Image credit: Joel under a creative commons license.

A portfolio that didn’t include traditional utilities used to be investment blasphemy.  Now, financial powerhouses predict a solar-powered future.

In the face of a global decline in electric utility stocks, Wall Street and global financial players are throwing their lot in with solar.  Barclays is the most recent to publicly announce going long on distributed energy, coming on the heels of utility downgrades from Bank of America, Goldman Sachs, UBS, and Citigroup.

“…we believe that a confluence of declining cost trends in distributed solar photovoltaic (PV) power generation and residential-scale power storage is likely to disrupt the status quo. Based on our analysis, the cost of solar + storage for residential consumers of electricity is already competitive with the price of utility grid power in Hawaii. Of the other major markets, California could follow in 2017, New York and Arizona in 2018, and many other states soon after.”

Due to heavy government subsidies from China, Germany, and the U.S., investors have been reluctant to show long-term support for solar.  The Solyndra debacle and similar collapses in China have made fund managers skeptical of long-term bets on large solar players.

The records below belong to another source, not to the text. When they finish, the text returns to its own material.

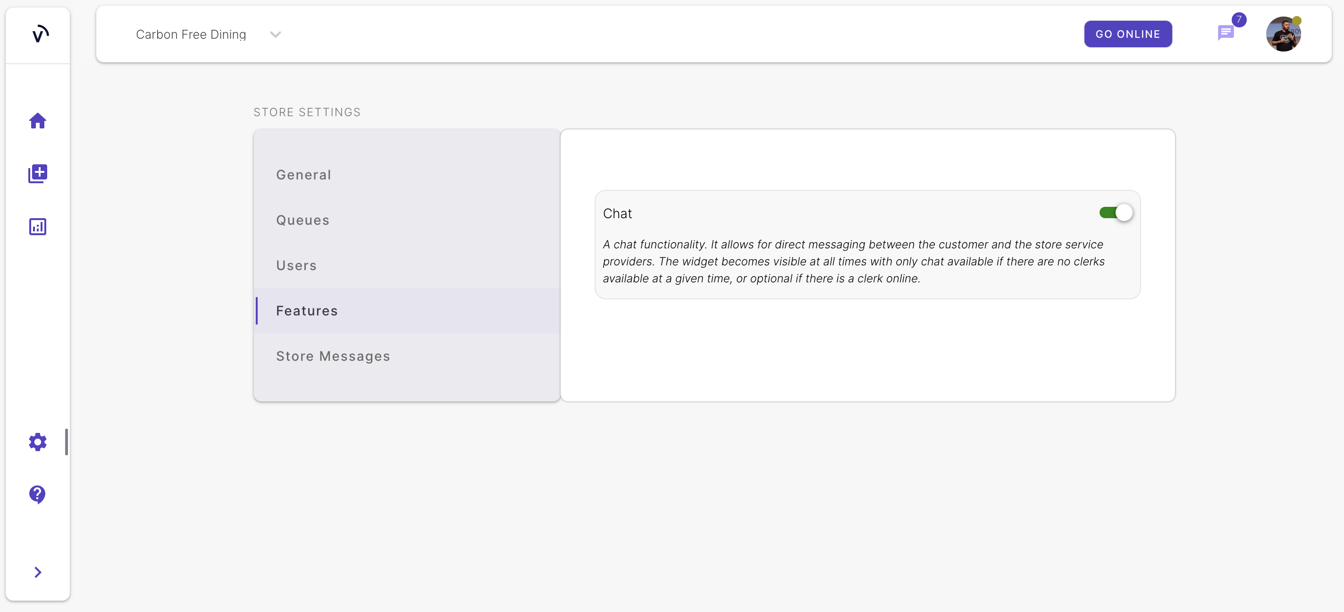This screenshot has width=1344, height=612.
Task: Click the settings gear icon
Action: point(38,442)
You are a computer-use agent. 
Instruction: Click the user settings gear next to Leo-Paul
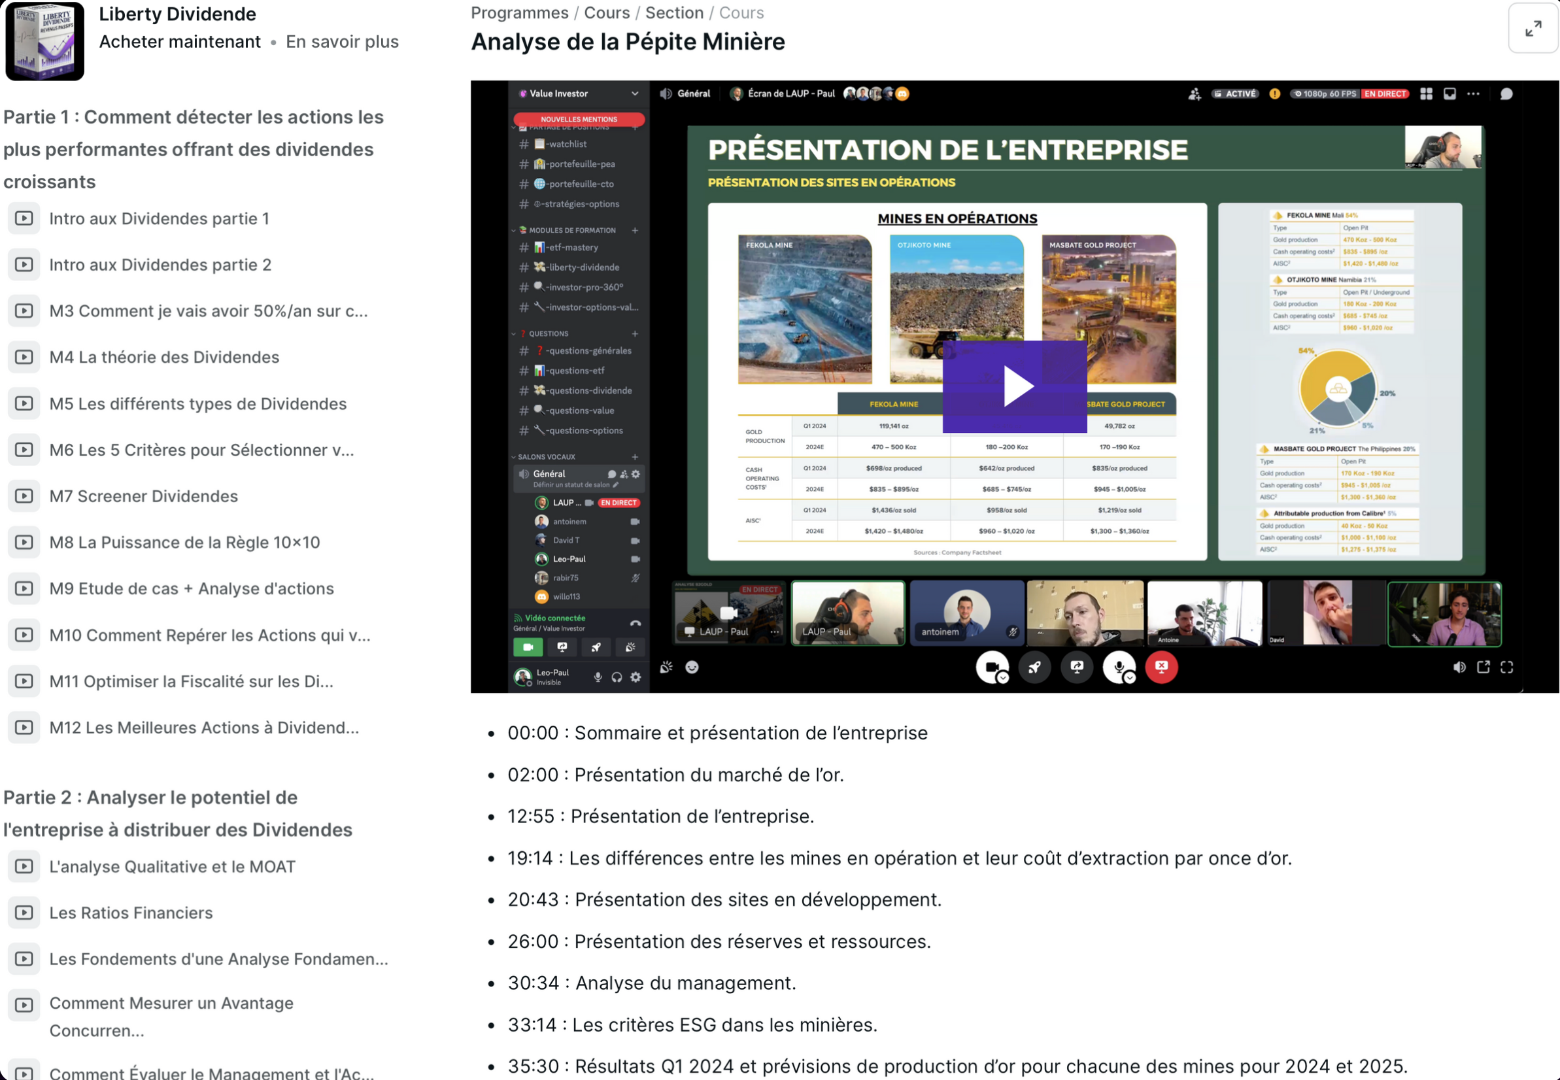[636, 677]
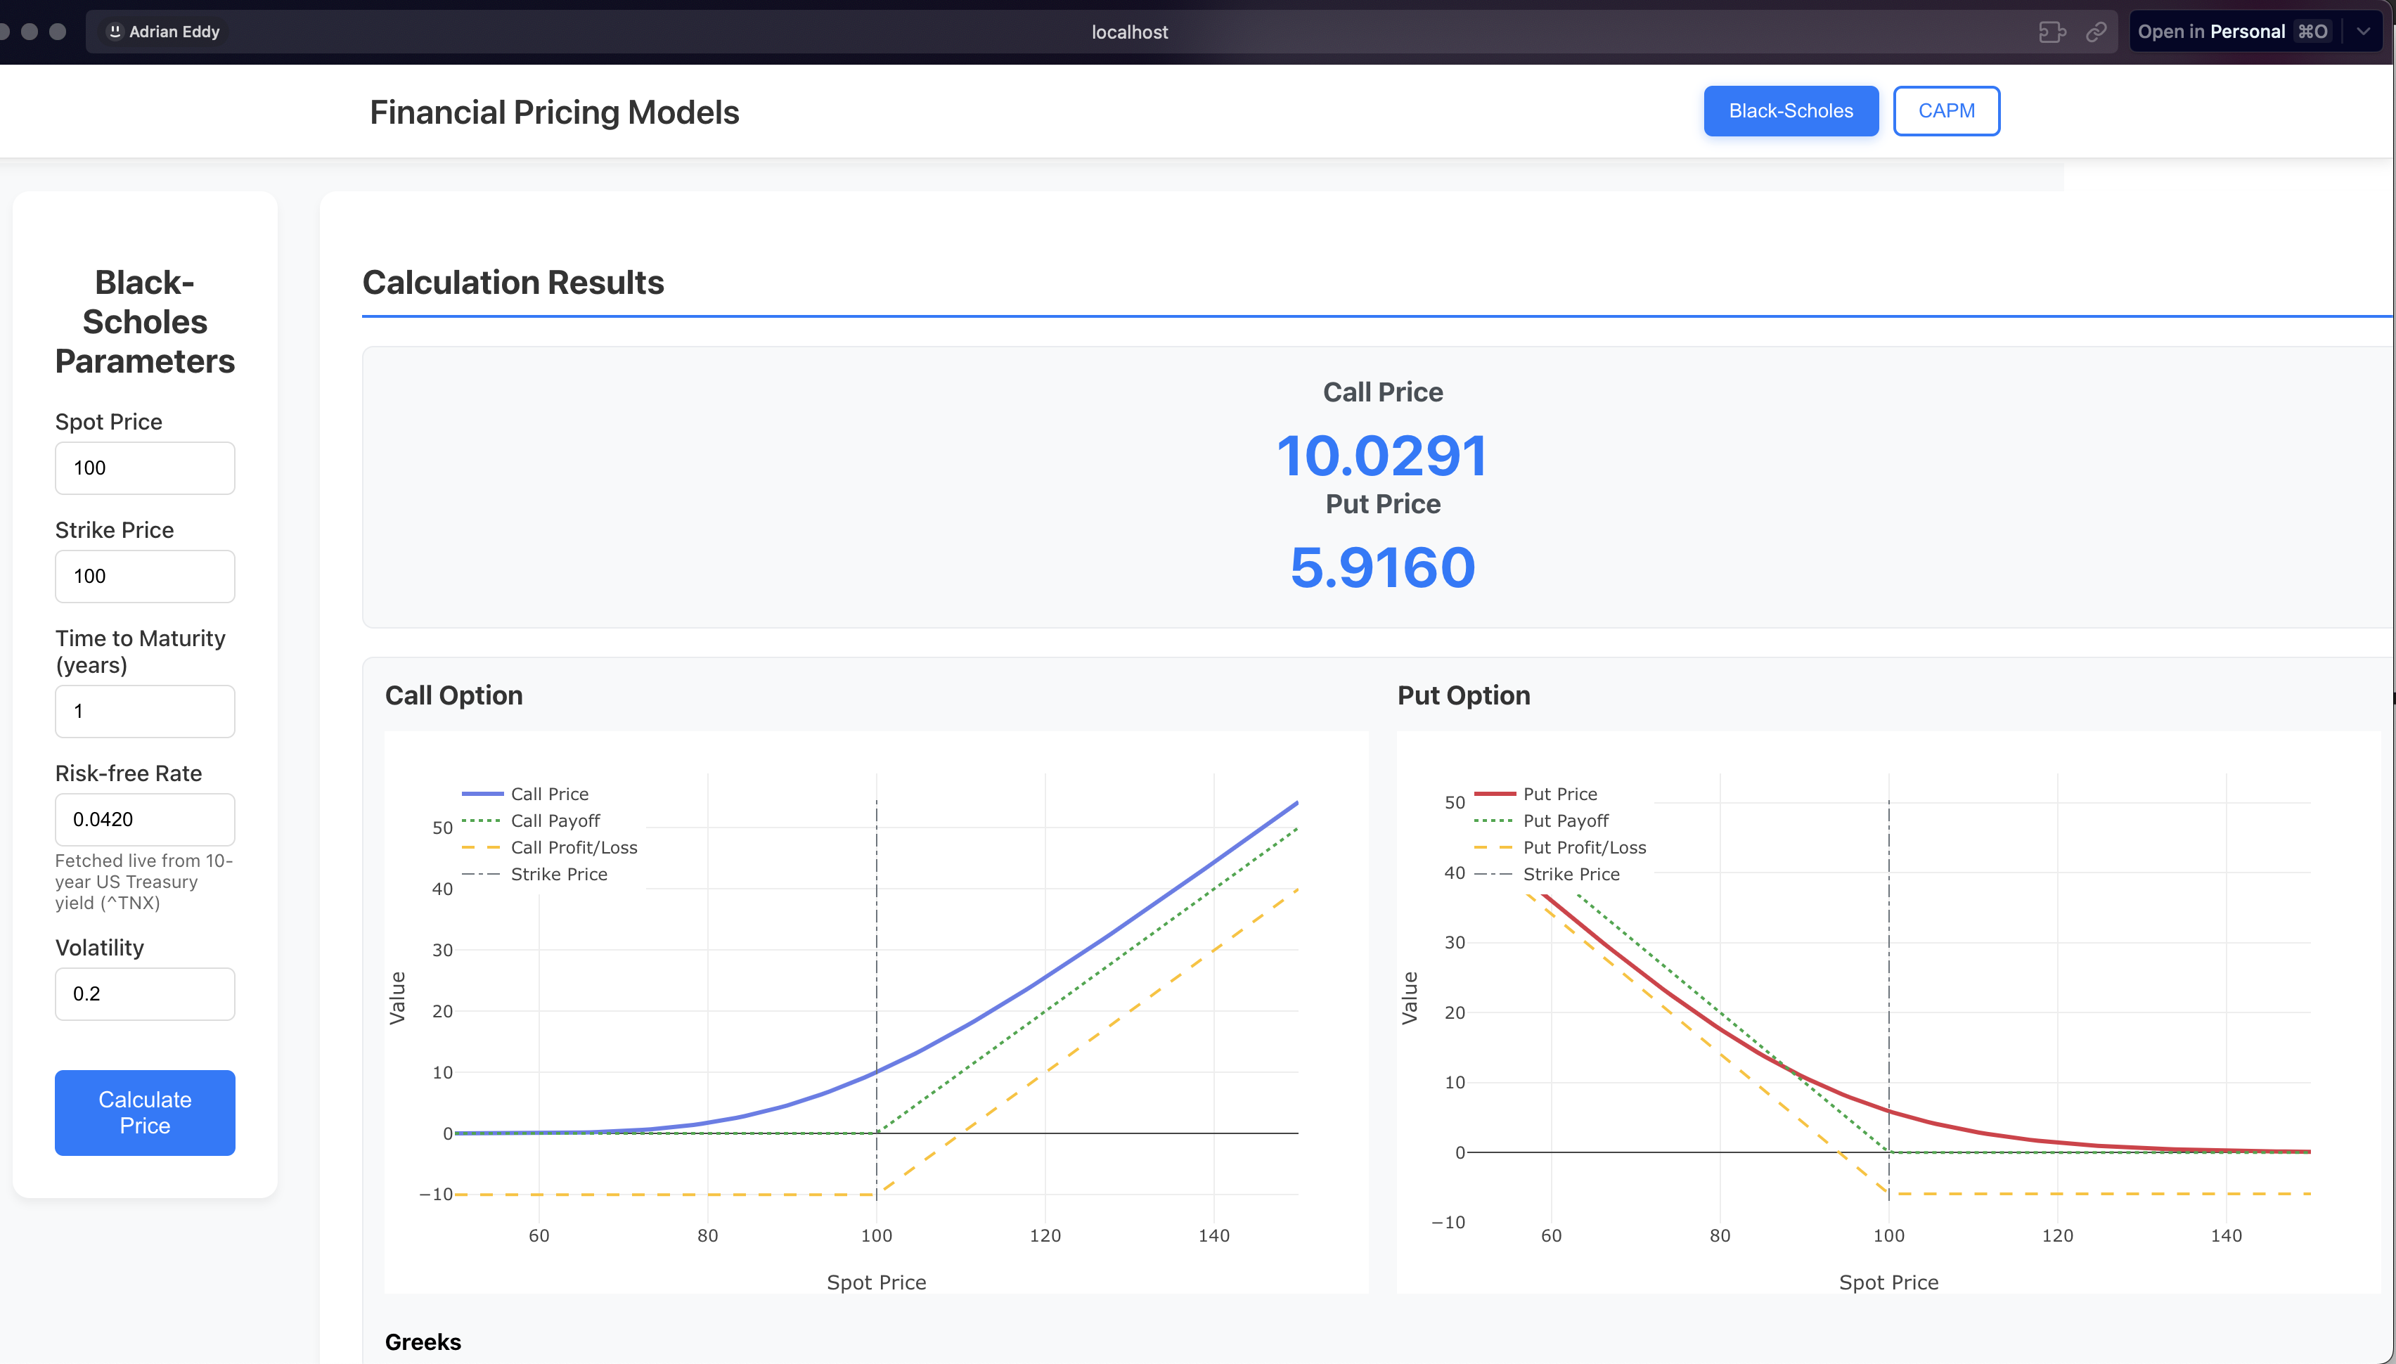Image resolution: width=2396 pixels, height=1364 pixels.
Task: Focus the Strike Price input field
Action: click(144, 576)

However, undeniable improvement in solar’s cost-competitiveness with traditional utilities is ultimately the death-knell for utility investment as a “defensive” strategy.  Banks need look no further than historic losses posted by German utility RWE ($3.8 billion) to see what the future holds for markets where solar has a major foothold.

And with China gaining worldwide market penetration in solar energy, experts believe that future is likely to expand beyond heavily-invested European nations.